No, the walls are not hard, and it is certainly possible to experimentally confirm longer half-lives by doing what the question says:

you will need either a lot of isotopically pure xenon or a long time of very efficient, background-free detection, or (probably) both.

That is, get a lot of, say, xenon (on the multi-ton scale, rather than the grams used in the question, in condensed phase) in an underground cavern, away from background radiation, look for signatures of the decay, count the number of decayed atoms, compare against the total number of atoms present, and infer a half-life from it. As of the writing of this answer (May 2019, some four years after the question), the record has indeed been upped from the ${}^{136}\mathrm{Xe}$ half-life by the XENON1T experiment, which used that method to confirm a much longer half-life for an isotope of xenon on the light end of the range $-$ ${}^{124}\rm Xe$, with a measured half-life of $1.8\times 10^{22}\:\mathrm y$. (Also discussed on this site here.)

Presumably there are similar searches going on with isotopes that have slightly longer half-lives, but they'll not be the easiest to find unless one works inside that community.


That said, these are not the longest half-lives that we can infer from indirect measurements. The tellurium-130 assignment by the Wolfram curated data looks fairly shaky upon closer inspection (and indeed most half-lives in this class probably have a fair degree of scatter and need to be researched carefully before they're taken without a grain of salt), but there's definitely literature describing half-lives on that timescale.

Specifically, the Wikipedia page on the isotopes of tellurium marks tellurium 128 as the longest known half-life at $2.2\times 10^{24}\:\rm y$, though without a clear literature assignment for where that figure comes from and how it was obtained.
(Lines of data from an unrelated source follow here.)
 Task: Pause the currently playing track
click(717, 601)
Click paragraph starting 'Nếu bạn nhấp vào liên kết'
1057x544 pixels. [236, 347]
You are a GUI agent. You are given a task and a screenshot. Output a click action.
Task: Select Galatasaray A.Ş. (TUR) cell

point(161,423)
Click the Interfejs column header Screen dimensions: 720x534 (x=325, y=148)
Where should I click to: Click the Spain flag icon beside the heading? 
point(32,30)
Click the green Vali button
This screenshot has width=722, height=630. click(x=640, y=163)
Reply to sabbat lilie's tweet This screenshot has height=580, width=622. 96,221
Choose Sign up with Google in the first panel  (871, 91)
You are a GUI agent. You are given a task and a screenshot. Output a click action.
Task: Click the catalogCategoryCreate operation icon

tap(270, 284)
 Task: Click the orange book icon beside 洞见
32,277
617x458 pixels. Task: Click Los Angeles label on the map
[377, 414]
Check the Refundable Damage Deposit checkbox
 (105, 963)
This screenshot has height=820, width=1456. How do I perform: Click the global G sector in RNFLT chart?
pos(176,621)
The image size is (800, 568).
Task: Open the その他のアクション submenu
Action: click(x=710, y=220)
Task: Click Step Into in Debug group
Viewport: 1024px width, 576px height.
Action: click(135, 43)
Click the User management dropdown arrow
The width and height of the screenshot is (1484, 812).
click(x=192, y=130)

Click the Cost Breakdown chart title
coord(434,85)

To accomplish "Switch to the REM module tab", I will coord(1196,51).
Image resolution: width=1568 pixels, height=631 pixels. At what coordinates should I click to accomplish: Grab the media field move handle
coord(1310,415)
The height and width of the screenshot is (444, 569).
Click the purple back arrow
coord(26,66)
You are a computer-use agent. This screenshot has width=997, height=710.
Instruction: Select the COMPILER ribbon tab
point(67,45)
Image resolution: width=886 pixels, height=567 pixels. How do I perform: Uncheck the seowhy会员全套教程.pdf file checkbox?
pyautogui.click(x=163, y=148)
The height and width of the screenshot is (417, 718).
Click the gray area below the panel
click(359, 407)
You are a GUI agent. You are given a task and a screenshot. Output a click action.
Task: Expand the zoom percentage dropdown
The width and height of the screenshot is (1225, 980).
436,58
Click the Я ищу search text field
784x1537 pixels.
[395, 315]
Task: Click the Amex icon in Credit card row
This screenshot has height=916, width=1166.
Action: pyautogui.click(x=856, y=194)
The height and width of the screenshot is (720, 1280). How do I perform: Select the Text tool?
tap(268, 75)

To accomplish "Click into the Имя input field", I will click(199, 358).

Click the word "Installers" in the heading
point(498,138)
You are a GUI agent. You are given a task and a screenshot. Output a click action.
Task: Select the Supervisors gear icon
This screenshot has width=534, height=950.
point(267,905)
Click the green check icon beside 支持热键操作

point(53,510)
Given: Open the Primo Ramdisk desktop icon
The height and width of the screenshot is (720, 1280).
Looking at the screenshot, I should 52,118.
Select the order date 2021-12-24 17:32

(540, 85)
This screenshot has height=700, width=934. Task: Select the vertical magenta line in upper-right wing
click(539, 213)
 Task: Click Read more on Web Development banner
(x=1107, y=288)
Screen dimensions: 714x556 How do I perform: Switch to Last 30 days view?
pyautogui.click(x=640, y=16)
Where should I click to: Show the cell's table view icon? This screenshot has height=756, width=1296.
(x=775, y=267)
I'm not an expert in how you sift through this literature, so the best I could find (which is still pretty good) was the paper

Precise determination of relative and absolute ββ-decay rates of ${}^{128}\rm Te$ and ${}^{130}\rm Te$. T. Bernatowicz, et al. Phys. Rev. C 47, 806 (1993)

which pins the ${}^{128}\rm Te$ half-life at $7.7\times 10^{24}\:\rm y$. This is done through geophysical evidence, by doing precise mass spectroscopy to determine the relative abundances of the different isotopes of tellurium and of their gaseous decay products, together with radionuclide dating of the minerals that contain those isotopes (using other elements with better-established, shorter half-lives), which then enables a measurement of their relative half-life of the different isotopes; one then measures the shorter half-lives and infers the longer ones.